Perhaps the most worrying recent example of this is how China has been preparing for a forthcoming peak oil energy crisis. Whilst much of the rest of the world has been asleep, China has been doing the sums and getting ready to react.

A recent deal with the Australia to import large quantities of Australian coal is just one of many strategic moves by China to secure its economic future. Very likely the most significant outcome of these strategies will be China’s achievement of dominance in the production of rare earth metals such as (and especially) dysprosium, neodymium, and lanthanum.

Top News NZ - Coal Deal with China All Set: Clive Palmer

The anticipated coal deal with China involving $60 billion was almost confirmed by the billionaire businessman Clive Palmer. Ruling out the confusion that entered with China's statement indicating just a reach up to frame work agreement, the businessman announced the deal at the weekend.
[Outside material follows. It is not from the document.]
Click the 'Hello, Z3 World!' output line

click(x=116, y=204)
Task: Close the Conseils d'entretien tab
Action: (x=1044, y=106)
Australian resources developer and billionaire Clive Palmer being adamant on Wednesday said that binding coal sales agreements with Chinese companies for output have been signed.

Newcastle Herald - Lake's peak oil plan

FEARS of rising petrol prices and diminishing oil supplies have sparked calls for a "peak oil" plan in Lake Macquarie.

Lake Macquarie City councillor Phillipa Parsons wants the council to develop a peak oil policy and action plan.

Councillors will consider the request at a meeting tonight.

A report, which Ms Parsons wrote, said the plan was needed to prepare the council and residents for dramatic rises in petrol and oil prices and subsequent social and economic effects.

She cited a 2008 CSIRO report, Fuel for Thought, which predicted the price of petrol could reach $2 a litre to $8 a litre by 2018.

ABC - Scientists shed light on hydrogen fuel project

Researchers from the University of Wollongong, on the New South Wales south coast, are part of a group to have developed new technology with the potential to make hydrogen fuel from water.

Wentworth Courier - Light rail may make tracks

Planning expert Gary Glazebrook, a senior lecturer at the University of Technology, Sydney, has released a report prescribing key upgrades to Sydney’s public transport system to meet concerns about “peak oil, climate change and links between obesity and health”.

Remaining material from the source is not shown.